_Material for the task:_
---*---
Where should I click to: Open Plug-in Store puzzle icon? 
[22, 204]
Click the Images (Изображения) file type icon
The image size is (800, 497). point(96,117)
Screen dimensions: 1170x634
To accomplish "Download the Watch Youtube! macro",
---*---
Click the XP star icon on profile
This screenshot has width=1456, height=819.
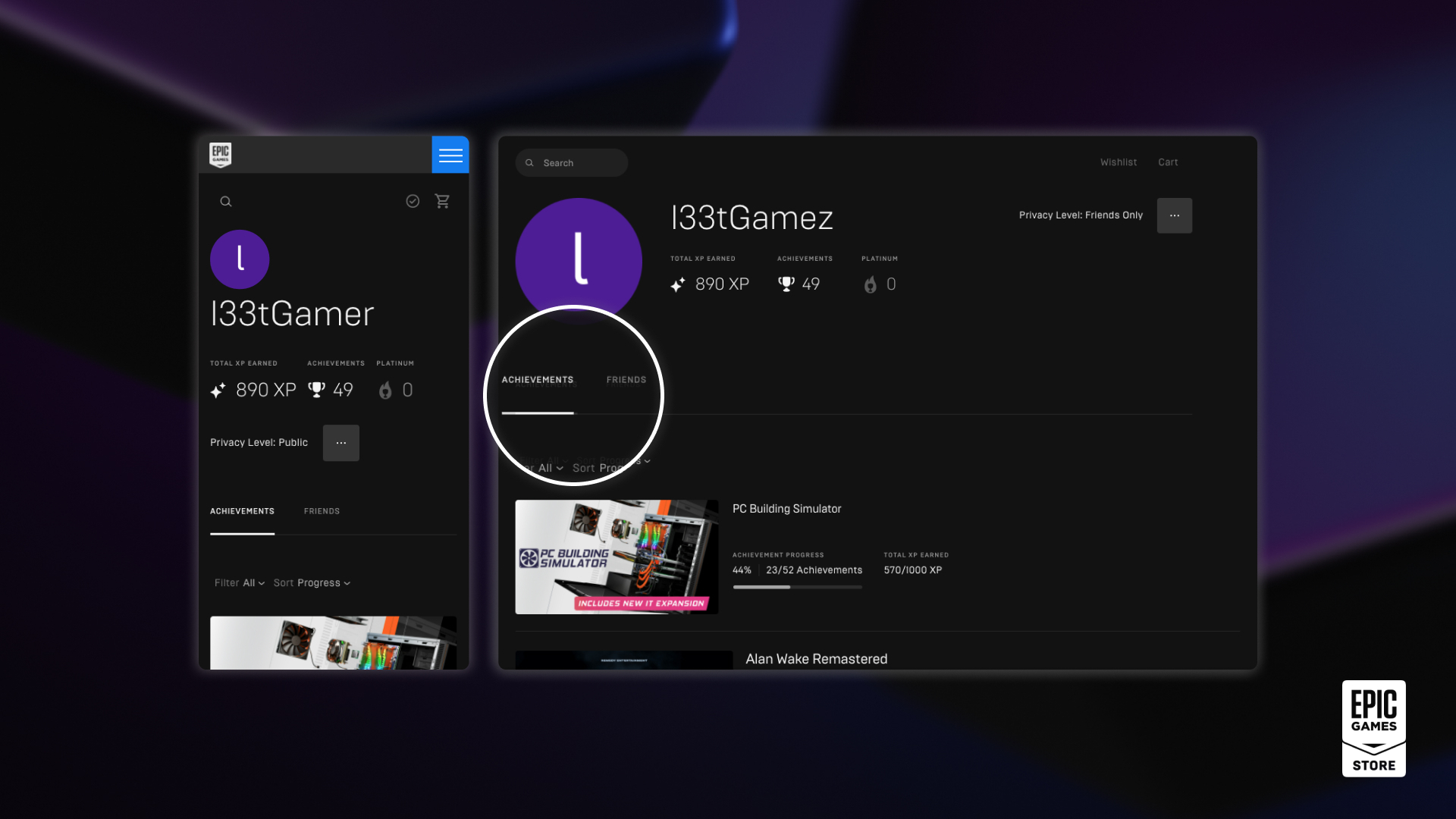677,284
---*---
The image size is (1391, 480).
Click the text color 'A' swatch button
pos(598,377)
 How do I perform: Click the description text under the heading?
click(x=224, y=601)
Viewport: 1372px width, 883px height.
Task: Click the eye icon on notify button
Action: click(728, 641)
---*---
_Exercise instructions:_ Within the material above, the line with "Click the Images (Изображения) file type icon" opens the range and the line with "the Watch Youtube!" closes it; reproduce that range word for word.

_Answer to this task:_
Click the Images (Изображения) file type icon
The image size is (800, 497). point(96,117)
Screen dimensions: 1170x634
To accomplish "Download the Watch Youtube! macro",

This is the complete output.